(Saved entries)
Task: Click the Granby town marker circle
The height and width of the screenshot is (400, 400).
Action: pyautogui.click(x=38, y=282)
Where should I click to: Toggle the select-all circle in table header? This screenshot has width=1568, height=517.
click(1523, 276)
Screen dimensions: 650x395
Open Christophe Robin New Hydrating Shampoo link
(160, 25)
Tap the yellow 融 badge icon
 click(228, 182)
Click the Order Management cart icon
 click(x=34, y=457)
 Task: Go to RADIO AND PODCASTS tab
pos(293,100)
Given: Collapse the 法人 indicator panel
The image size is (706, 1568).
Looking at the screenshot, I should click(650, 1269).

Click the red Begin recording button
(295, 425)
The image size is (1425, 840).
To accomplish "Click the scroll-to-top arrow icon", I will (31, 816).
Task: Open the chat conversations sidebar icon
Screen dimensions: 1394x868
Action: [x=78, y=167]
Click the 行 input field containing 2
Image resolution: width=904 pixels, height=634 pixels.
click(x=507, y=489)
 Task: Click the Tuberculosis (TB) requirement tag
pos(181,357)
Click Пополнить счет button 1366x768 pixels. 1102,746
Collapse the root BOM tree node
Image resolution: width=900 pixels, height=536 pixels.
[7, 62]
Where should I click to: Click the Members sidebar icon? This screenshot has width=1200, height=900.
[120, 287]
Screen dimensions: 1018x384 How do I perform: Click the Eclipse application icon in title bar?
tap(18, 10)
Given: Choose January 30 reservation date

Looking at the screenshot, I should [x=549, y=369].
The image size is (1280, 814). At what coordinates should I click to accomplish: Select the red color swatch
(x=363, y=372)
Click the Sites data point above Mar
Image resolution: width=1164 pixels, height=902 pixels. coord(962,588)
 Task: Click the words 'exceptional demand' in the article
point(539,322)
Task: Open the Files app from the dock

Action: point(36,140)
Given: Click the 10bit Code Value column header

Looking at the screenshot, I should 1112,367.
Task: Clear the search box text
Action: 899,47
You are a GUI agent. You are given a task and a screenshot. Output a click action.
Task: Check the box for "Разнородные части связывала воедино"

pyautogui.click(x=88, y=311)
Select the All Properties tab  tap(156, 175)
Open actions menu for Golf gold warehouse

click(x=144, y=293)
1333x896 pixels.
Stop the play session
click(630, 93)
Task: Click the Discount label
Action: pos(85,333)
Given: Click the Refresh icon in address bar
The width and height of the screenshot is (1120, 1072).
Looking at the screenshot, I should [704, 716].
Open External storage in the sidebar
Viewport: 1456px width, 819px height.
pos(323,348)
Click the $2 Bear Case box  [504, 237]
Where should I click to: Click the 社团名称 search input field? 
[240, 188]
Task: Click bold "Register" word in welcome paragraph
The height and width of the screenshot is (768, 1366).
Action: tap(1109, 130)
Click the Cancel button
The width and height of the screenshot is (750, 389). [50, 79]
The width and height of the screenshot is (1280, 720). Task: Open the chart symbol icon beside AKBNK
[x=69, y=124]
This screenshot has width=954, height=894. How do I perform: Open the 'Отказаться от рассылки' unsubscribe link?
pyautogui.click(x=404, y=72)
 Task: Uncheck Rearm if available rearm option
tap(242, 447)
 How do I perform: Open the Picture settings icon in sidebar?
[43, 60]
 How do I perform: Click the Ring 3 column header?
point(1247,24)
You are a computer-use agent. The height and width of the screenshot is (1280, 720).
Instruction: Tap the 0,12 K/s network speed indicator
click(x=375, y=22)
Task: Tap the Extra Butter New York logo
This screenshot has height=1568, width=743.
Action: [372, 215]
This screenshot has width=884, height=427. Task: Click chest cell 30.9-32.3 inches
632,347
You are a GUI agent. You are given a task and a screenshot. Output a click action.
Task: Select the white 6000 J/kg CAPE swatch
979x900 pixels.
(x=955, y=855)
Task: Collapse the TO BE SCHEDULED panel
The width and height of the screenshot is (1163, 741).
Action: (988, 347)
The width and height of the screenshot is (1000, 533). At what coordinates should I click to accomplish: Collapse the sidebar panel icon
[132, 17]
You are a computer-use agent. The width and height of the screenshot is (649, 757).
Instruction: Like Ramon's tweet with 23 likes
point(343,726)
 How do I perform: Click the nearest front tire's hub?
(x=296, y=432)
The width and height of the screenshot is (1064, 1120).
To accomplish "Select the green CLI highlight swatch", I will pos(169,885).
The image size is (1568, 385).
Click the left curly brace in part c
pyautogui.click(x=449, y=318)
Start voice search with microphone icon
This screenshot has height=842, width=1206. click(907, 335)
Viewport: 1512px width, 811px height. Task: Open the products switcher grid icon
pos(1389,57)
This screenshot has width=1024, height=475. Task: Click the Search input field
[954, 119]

— AIM —
Extract every line of the data above and reproduce each one verbatim.

— SOLUTION —
Task: Click the Granby town marker circle
The height and width of the screenshot is (400, 400).
Action: pyautogui.click(x=38, y=282)
Where should I click to: Toggle the select-all circle in table header? This screenshot has width=1568, height=517.
click(1523, 276)
Screen dimensions: 650x395
Open Christophe Robin New Hydrating Shampoo link
(160, 25)
Tap the yellow 融 badge icon
 click(228, 182)
Click the Order Management cart icon
 click(x=34, y=457)
 Task: Go to RADIO AND PODCASTS tab
pos(293,100)
Given: Collapse the 法人 indicator panel
The image size is (706, 1568).
Looking at the screenshot, I should click(650, 1269).

Click the red Begin recording button
(295, 425)
The image size is (1425, 840).
To accomplish "Click the scroll-to-top arrow icon", I will (31, 816).
Task: Open the chat conversations sidebar icon
Screen dimensions: 1394x868
Action: [x=78, y=167]
Click the 行 input field containing 2
Image resolution: width=904 pixels, height=634 pixels.
click(x=507, y=489)
 Task: Click the Tuberculosis (TB) requirement tag
pos(181,357)
Click Пополнить счет button 1366x768 pixels. 1102,746
Collapse the root BOM tree node
Image resolution: width=900 pixels, height=536 pixels.
[7, 62]
Where should I click to: Click the Members sidebar icon? This screenshot has width=1200, height=900.
[120, 287]
Screen dimensions: 1018x384 How do I perform: Click the Eclipse application icon in title bar?
tap(18, 10)
Given: Choose January 30 reservation date

Looking at the screenshot, I should [x=549, y=369].
The image size is (1280, 814). At what coordinates should I click to accomplish: Select the red color swatch
(x=363, y=372)
Click the Sites data point above Mar
Image resolution: width=1164 pixels, height=902 pixels. coord(962,588)
 Task: Click the words 'exceptional demand' in the article
point(539,322)
Task: Open the Files app from the dock

Action: point(36,140)
Given: Click the 10bit Code Value column header

Looking at the screenshot, I should 1112,367.
Task: Clear the search box text
Action: 899,47
You are a GUI agent. You are given a task and a screenshot. Output a click action.
Task: Check the box for "Разнородные части связывала воедино"

pyautogui.click(x=88, y=311)
Select the All Properties tab  tap(156, 175)
Open actions menu for Golf gold warehouse

click(x=144, y=293)
1333x896 pixels.
Stop the play session
click(630, 93)
Task: Click the Discount label
Action: pos(85,333)
Given: Click the Refresh icon in address bar
The width and height of the screenshot is (1120, 1072).
Looking at the screenshot, I should [704, 716].
Open External storage in the sidebar
Viewport: 1456px width, 819px height.
pos(323,348)
Click the $2 Bear Case box  [504, 237]
Where should I click to: Click the 社团名称 search input field? 
[240, 188]
Task: Click bold "Register" word in welcome paragraph
The height and width of the screenshot is (768, 1366).
Action: tap(1109, 130)
Click the Cancel button
The width and height of the screenshot is (750, 389). [50, 79]
The width and height of the screenshot is (1280, 720). Task: Open the chart symbol icon beside AKBNK
[x=69, y=124]
This screenshot has width=954, height=894. How do I perform: Open the 'Отказаться от рассылки' unsubscribe link?
pyautogui.click(x=404, y=72)
 Task: Uncheck Rearm if available rearm option
tap(242, 447)
 How do I perform: Open the Picture settings icon in sidebar?
[43, 60]
 How do I perform: Click the Ring 3 column header?
point(1247,24)
You are a computer-use agent. The height and width of the screenshot is (1280, 720).
Instruction: Tap the 0,12 K/s network speed indicator
click(x=375, y=22)
Task: Tap the Extra Butter New York logo
This screenshot has height=1568, width=743.
Action: [372, 215]
This screenshot has width=884, height=427. Task: Click chest cell 30.9-32.3 inches
632,347
You are a GUI agent. You are given a task and a screenshot. Output a click action.
Task: Select the white 6000 J/kg CAPE swatch
979x900 pixels.
(x=955, y=855)
Task: Collapse the TO BE SCHEDULED panel
The width and height of the screenshot is (1163, 741).
Action: (988, 347)
The width and height of the screenshot is (1000, 533). At what coordinates should I click to accomplish: Collapse the sidebar panel icon
[132, 17]
You are a computer-use agent. The width and height of the screenshot is (649, 757).
Instruction: Like Ramon's tweet with 23 likes
point(343,726)
 How do I perform: Click the nearest front tire's hub?
(x=296, y=432)
The width and height of the screenshot is (1064, 1120).
To accomplish "Select the green CLI highlight swatch", I will pos(169,885).
The image size is (1568, 385).
Click the left curly brace in part c
pyautogui.click(x=449, y=318)
Start voice search with microphone icon
This screenshot has height=842, width=1206. click(907, 335)
Viewport: 1512px width, 811px height. Task: Open the products switcher grid icon
pos(1389,57)
This screenshot has width=1024, height=475. Task: Click the Search input field
[954, 119]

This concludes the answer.